Afferma incisivamente e correttamente  la Cassazione: «Ritenendo il mobbing un fenomeno unitario caratterizzato dalla reiterazione e dalla sistematicità delle condotte lesive e dalla intenzionalità delle stesse in direzione del risultato perseguito di isolamento ed espulsione della vittima dal gruppo in cui è inserito, la Corte territoriale (torinese, ndr) ne ha escluso la ricorrenza per l'assenza di tali caratteristiche di reiterazione, sistematicità e intenzionalità delle condotte denunciate. Sennonché, il nostro Ordinamento giuridico non prevede una definizione nei termini indicati di condotte rappresentative del fenomeno mobbing, come un fatto pertanto tipico, a cui connettere conseguenze giuridiche anch'esse previste in maniera tipicizzata. Ciò che pertanto il ricorrente con l'espressione riassuntiva di mobbing riferita alle condotte del datore di lavoro poste in essere nei suoi confronti aveva sottoposto alla valutazione dei giudici di merito, ai fini del richiesto risarcimento dei danni, era la violazione da parte di tali condotte, considerate singolarmente e nel loro complesso, degli obblighi gravanti sull'imprenditore a norma dell'art. 2087 c.c., da accertare alla stregua delle regole ivi stabilite per il relativo inadempimento contrattuale, le quali prescindono dalla necessaria presenza del dolo. Con l'erronea motivazione adottata, la Corte territoriale ha pertanto omesso di valutare correttamente i fatti accertati, tra quelli denunciati dal dirigente, nell'ambito della fattispecie ipotizzata di inadempimento agli obblighi contrattuali stabiliti dall'art. 2087 c.c.».

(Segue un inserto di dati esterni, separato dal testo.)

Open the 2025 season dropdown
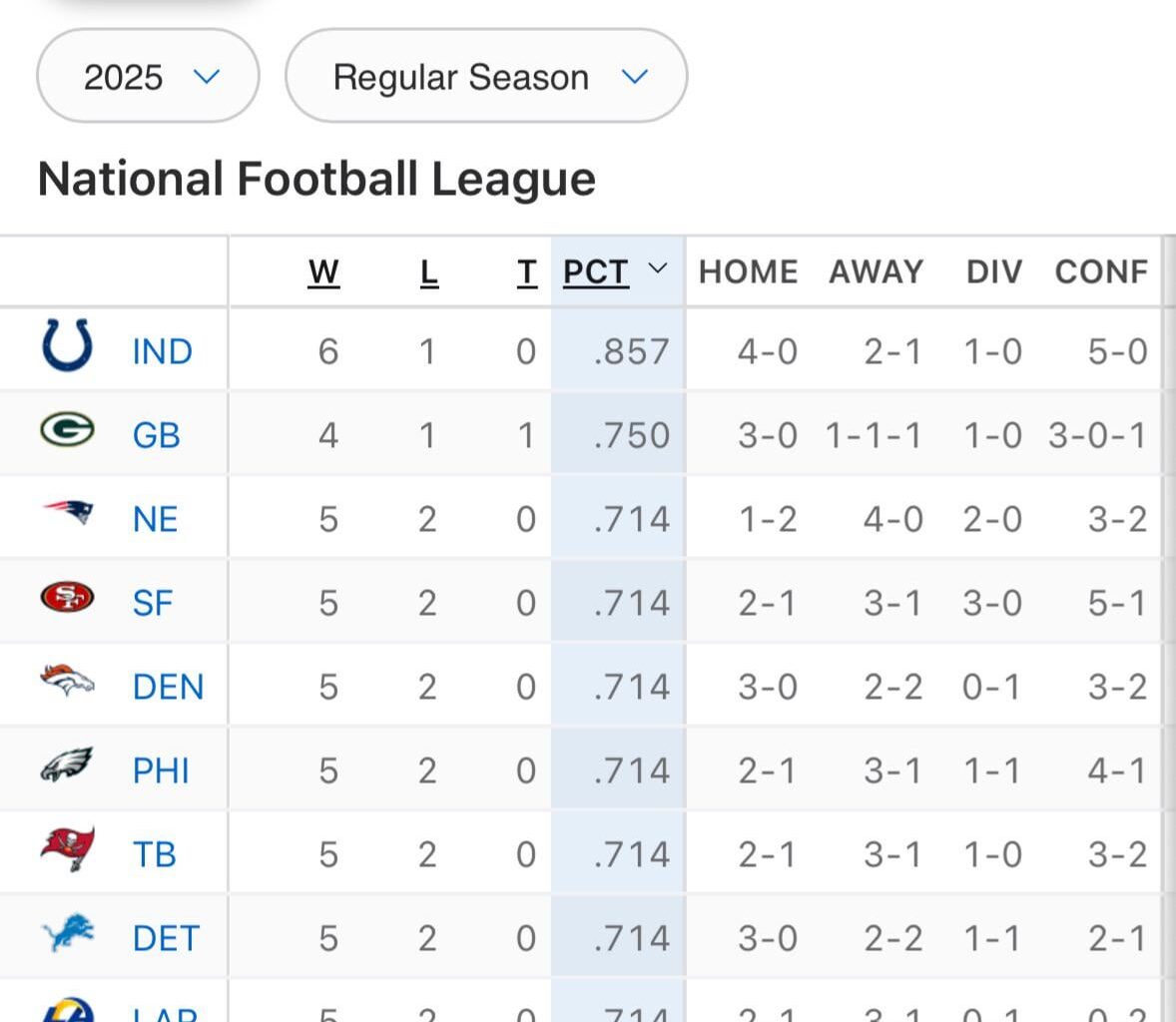Viewport: 1176px width, 1022px height. [x=147, y=76]
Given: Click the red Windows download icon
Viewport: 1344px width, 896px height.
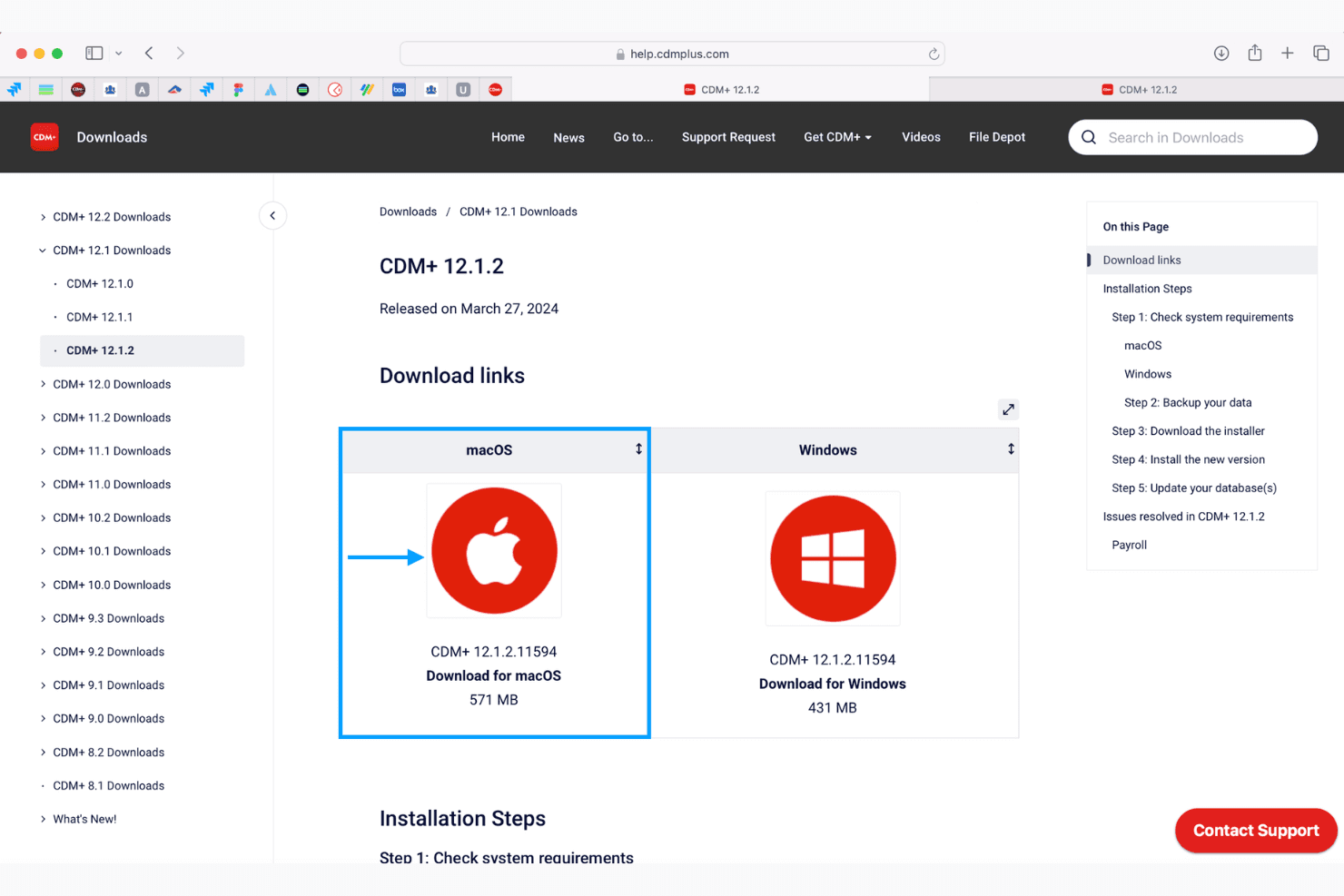Looking at the screenshot, I should [x=833, y=558].
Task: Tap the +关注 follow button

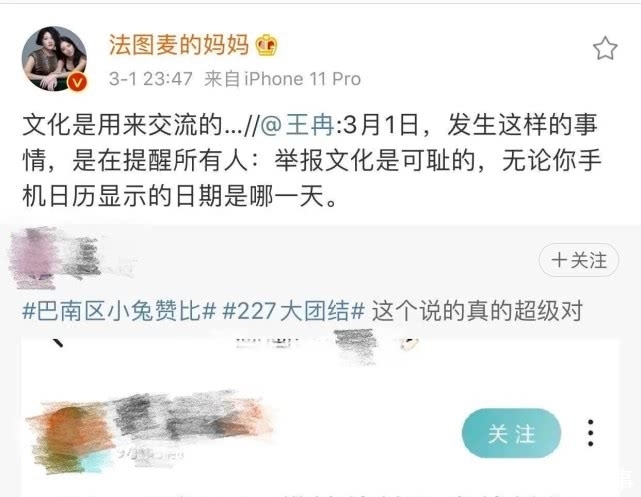Action: [x=578, y=260]
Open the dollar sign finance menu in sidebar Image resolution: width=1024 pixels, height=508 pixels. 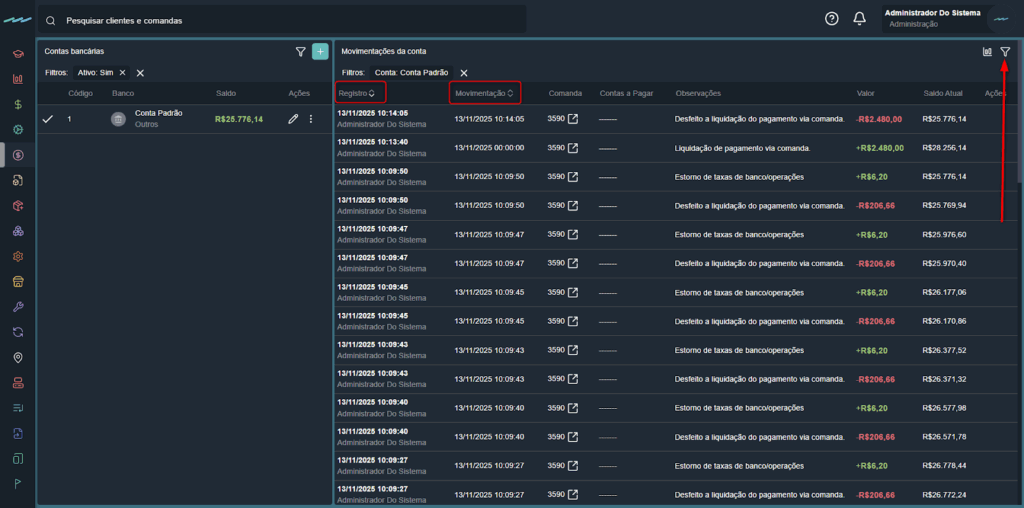point(18,103)
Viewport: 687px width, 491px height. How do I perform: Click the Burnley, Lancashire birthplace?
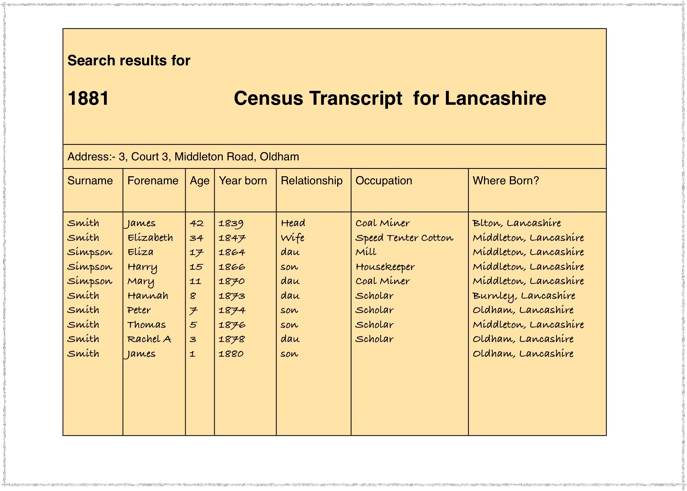point(524,296)
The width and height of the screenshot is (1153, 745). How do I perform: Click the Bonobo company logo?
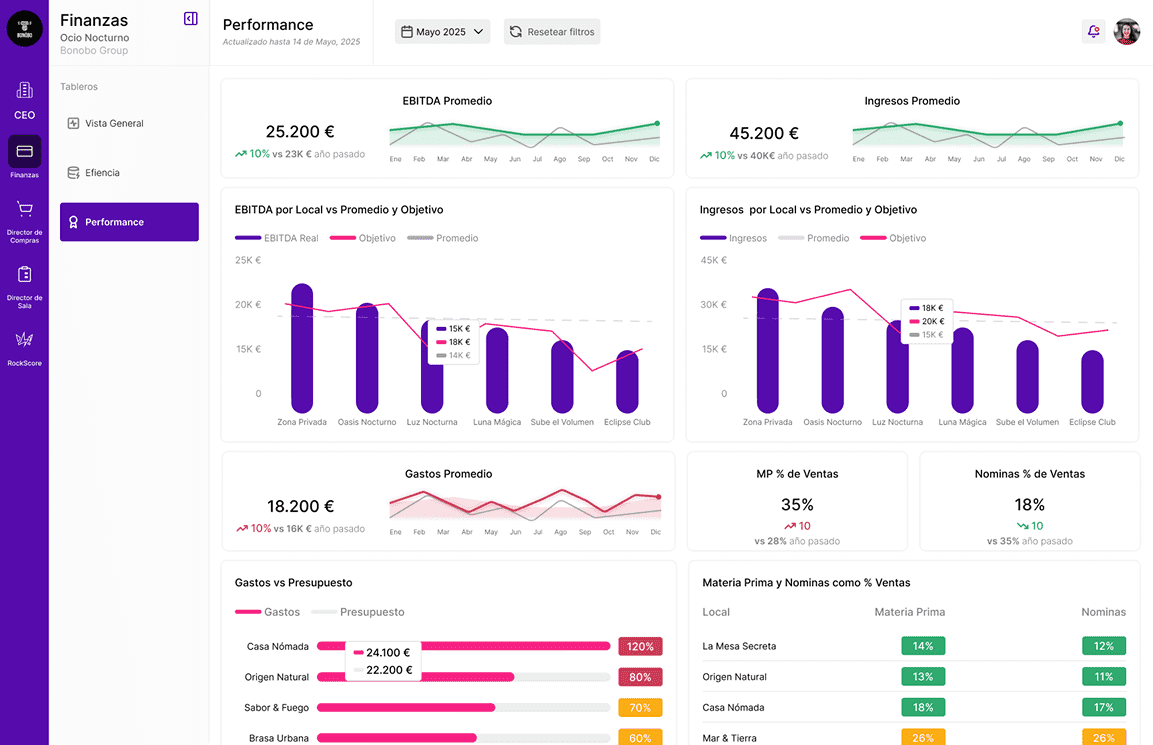click(24, 28)
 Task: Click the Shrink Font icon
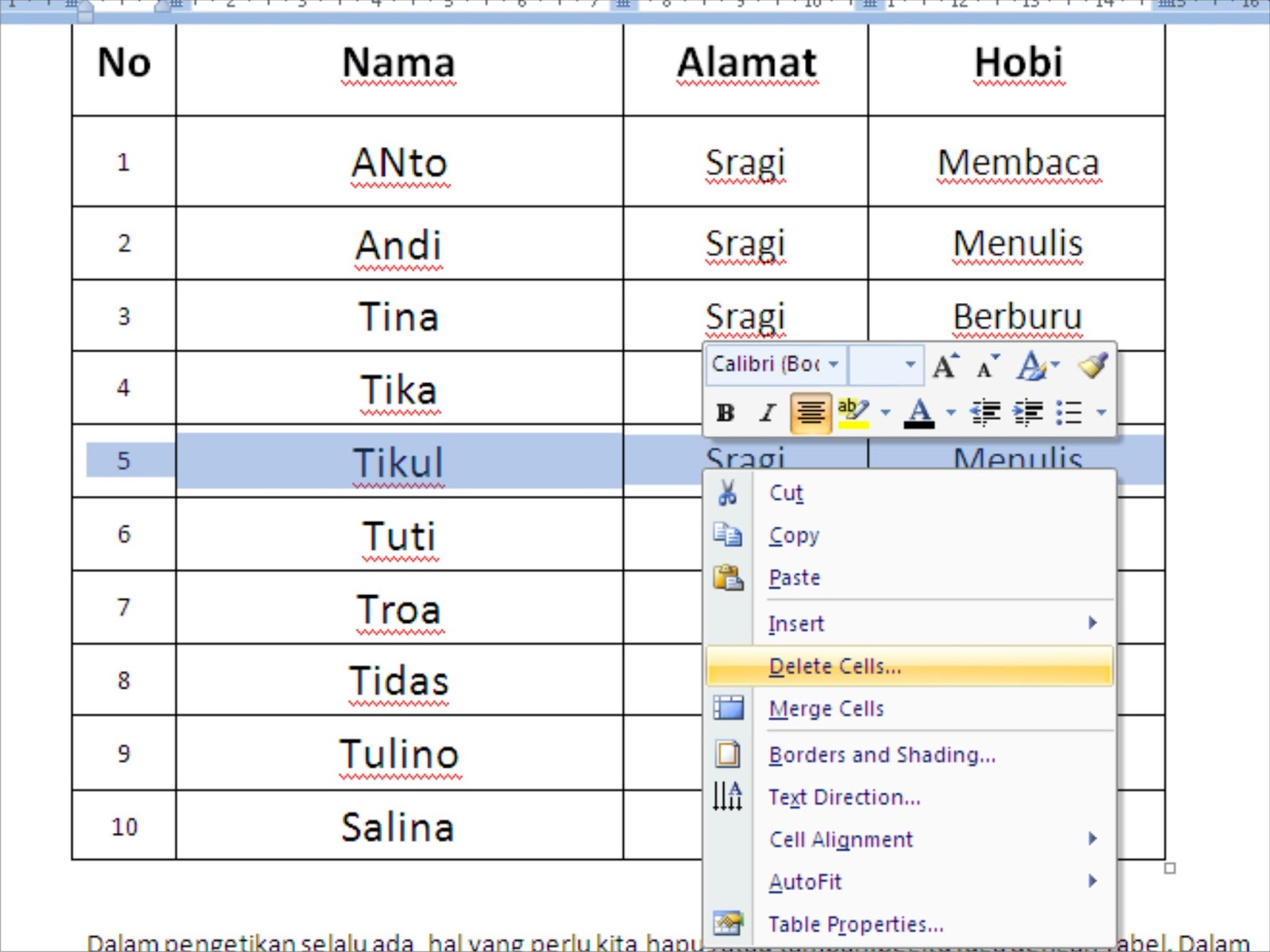[x=987, y=366]
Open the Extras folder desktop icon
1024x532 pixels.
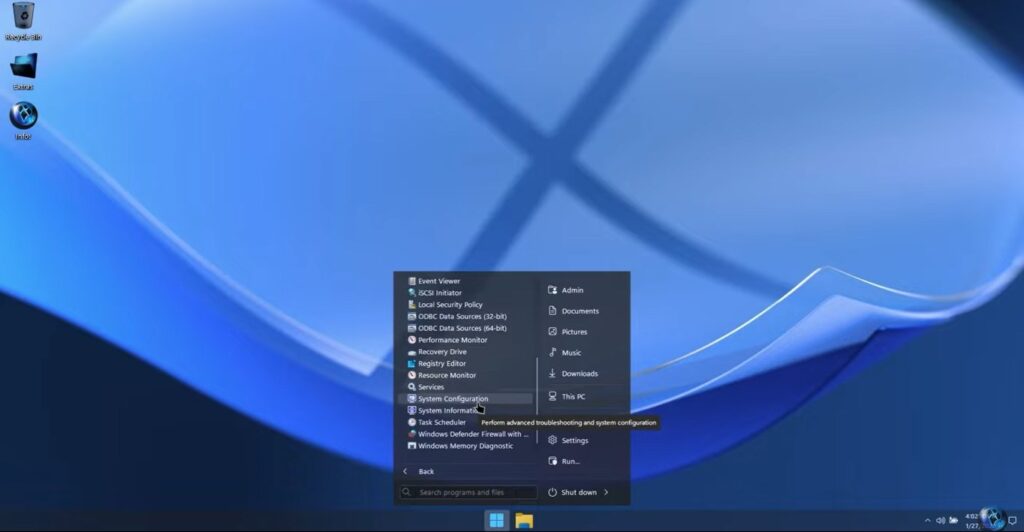click(23, 71)
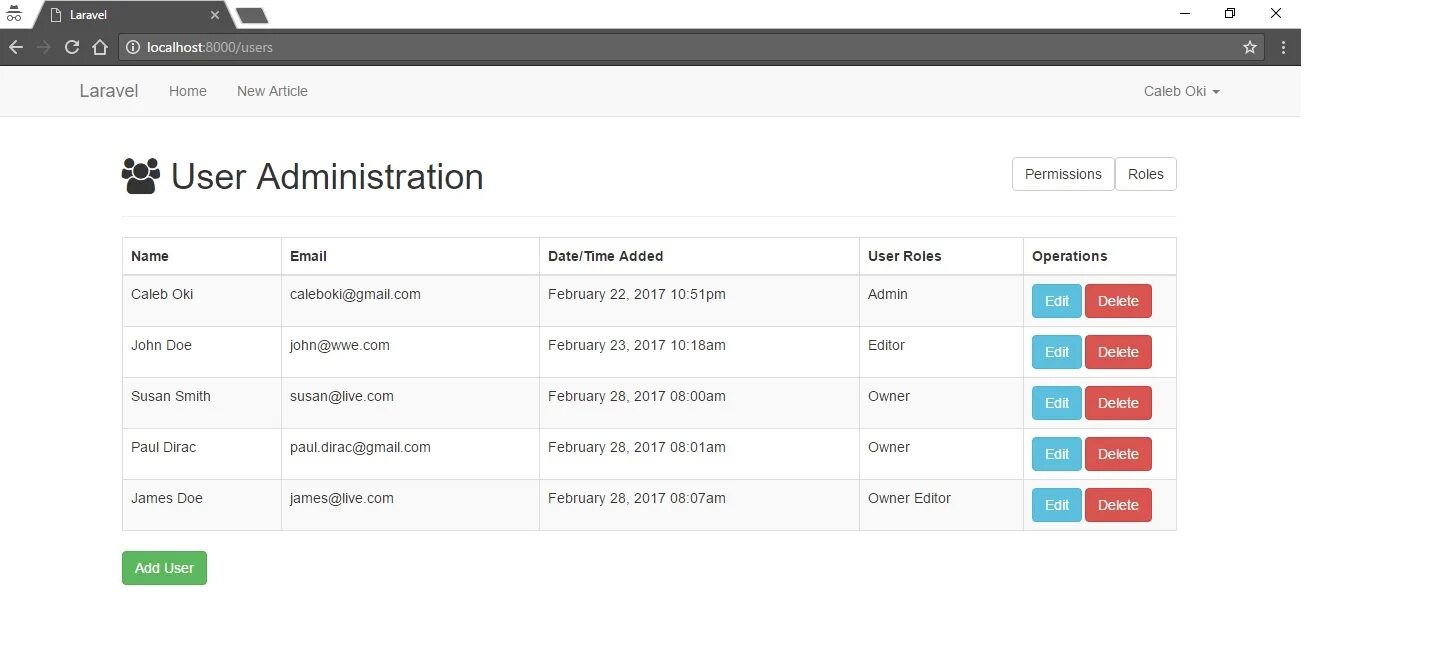This screenshot has height=659, width=1435.
Task: Bookmark page with the star icon
Action: pyautogui.click(x=1250, y=47)
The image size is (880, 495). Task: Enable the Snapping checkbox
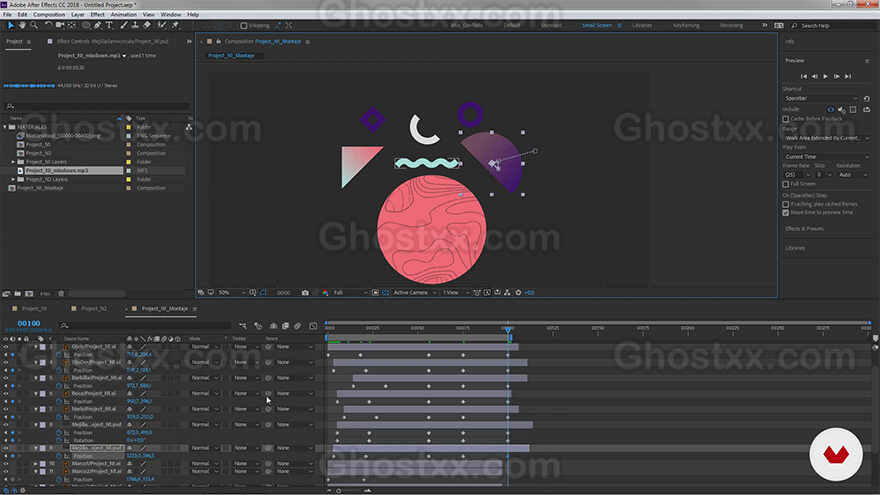tap(244, 25)
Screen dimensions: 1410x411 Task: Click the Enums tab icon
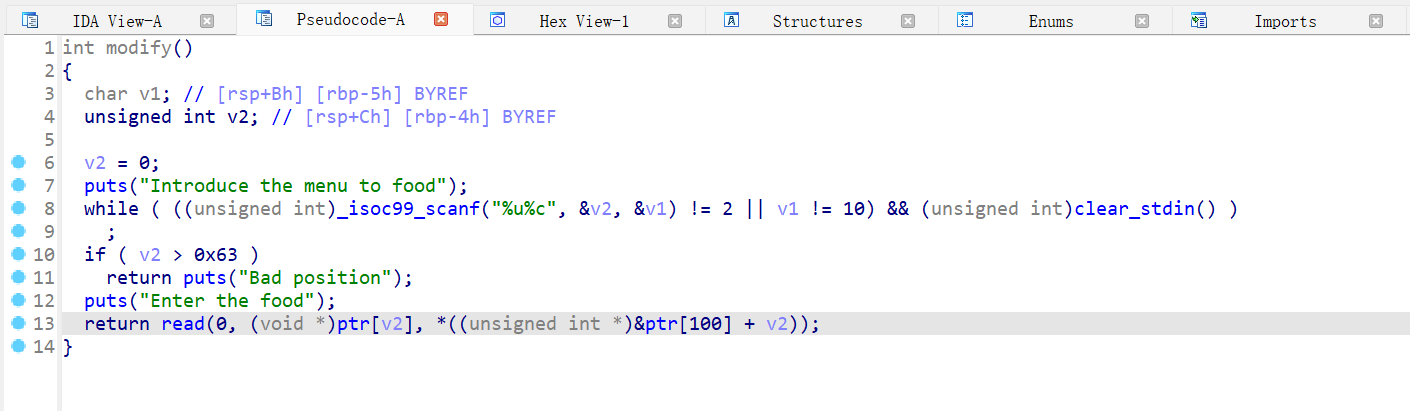(x=965, y=20)
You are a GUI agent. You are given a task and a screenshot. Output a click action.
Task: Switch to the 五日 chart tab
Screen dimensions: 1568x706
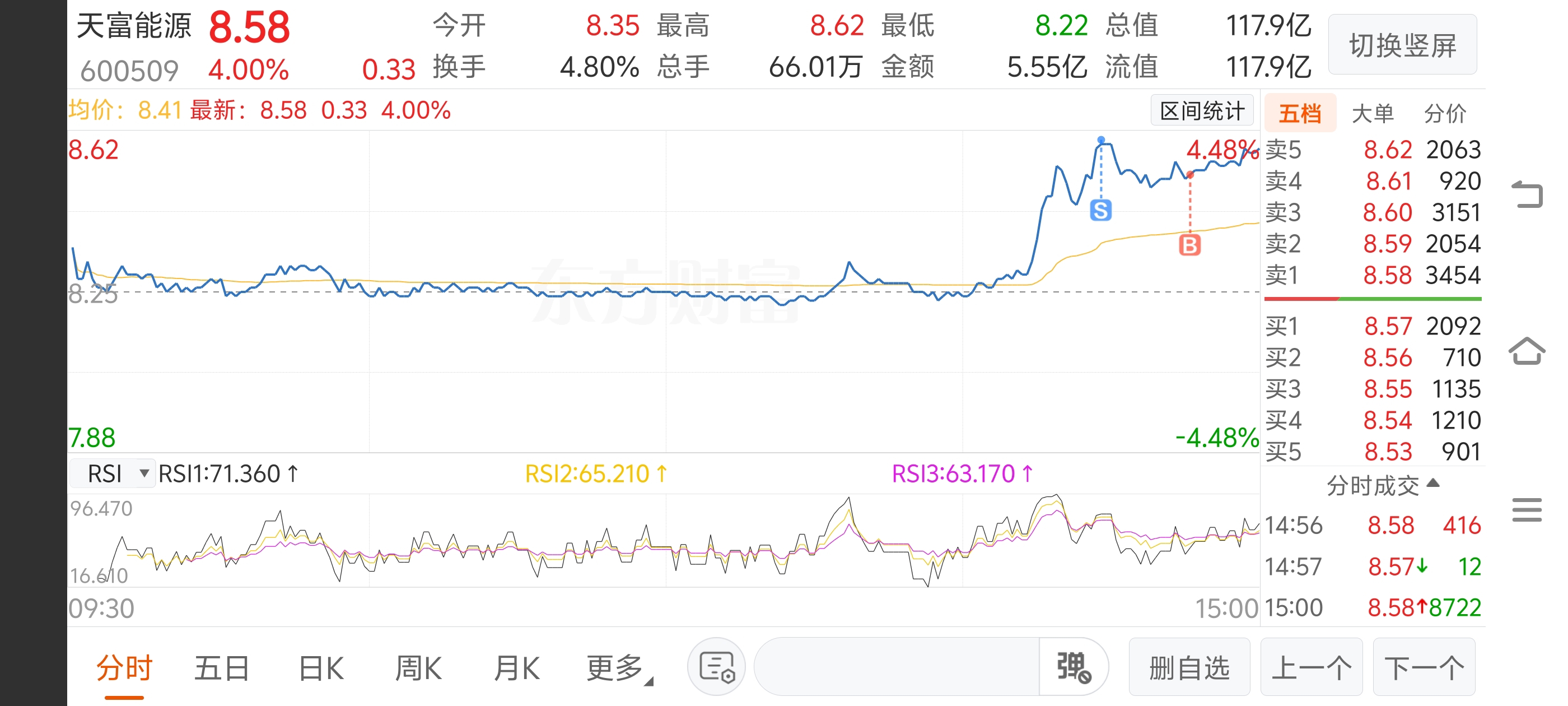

La motivazione del diniego risarcitorio da parte della Corte d’Appello di Torino viene quindi espressamente qualificata erronea.
Quello che ne esce come lezione per avvocati e ricorrenti è che nei ricorsi non andrebbe mai menzionato o enfatizzato il termine sociologico “mobbing” - per non imbattersi in rifiuti da parte di magistrati comodamente ancorati a fattispecie sociologiche di incerta o controversa configurazione - ma le richieste risarcitorie di danno da vessazioni, mortificazioni e persecuzioni vanno avanzate in quanto inadempimento agli obblighi contrattuali di tutela della personalità morale sanciti nell’art. 2087 c.c. Quantomeno fintanto che non vi sarà una legge che giuridicizzi, correttamente, la nozione di mobbing.
Infine ci piace leggere la decisione della Cassazione anche per quello che non dice espressamente e che auspichiamo abbia voluto perlomeno lasciar intendere.
Confermando gli indennizzi da dimissioni per giusta causa liquidati dalla Corte d’Appello di Torino ed accrescendoli al momento virtualmente (in ragione della loro concreta implementazione ad opera della Corte di rinvio, designata ad applicare le statuizioni di principio asserite) per effetto del parziale accoglimento dell’appello incidentale del ricorrente in ordine al risarcimento del cd. mobbing (correttamente inteso), l’attuale decisione contrasta e scoraggia di fatto quella prassi  su cui si adagia molta nostra magistratura di merito quando nel decidere una controversia in cui talora il lavoratore ha ragione al 100% fa giustizia con lo sconto… all’insegna del “prego, s’accontenti!”. E’ una prassi che riscontriamo troppo spesso, che finisce per essere altamente irrispettosa oltreché massimamente irritante e che dà corpo alla cd. “giustizia” transattiva, ben lungi dall’essere vera giustizia, ma compromesso mercantile realizzato in una sede e da una struttura istituzionale a ben altro deputata.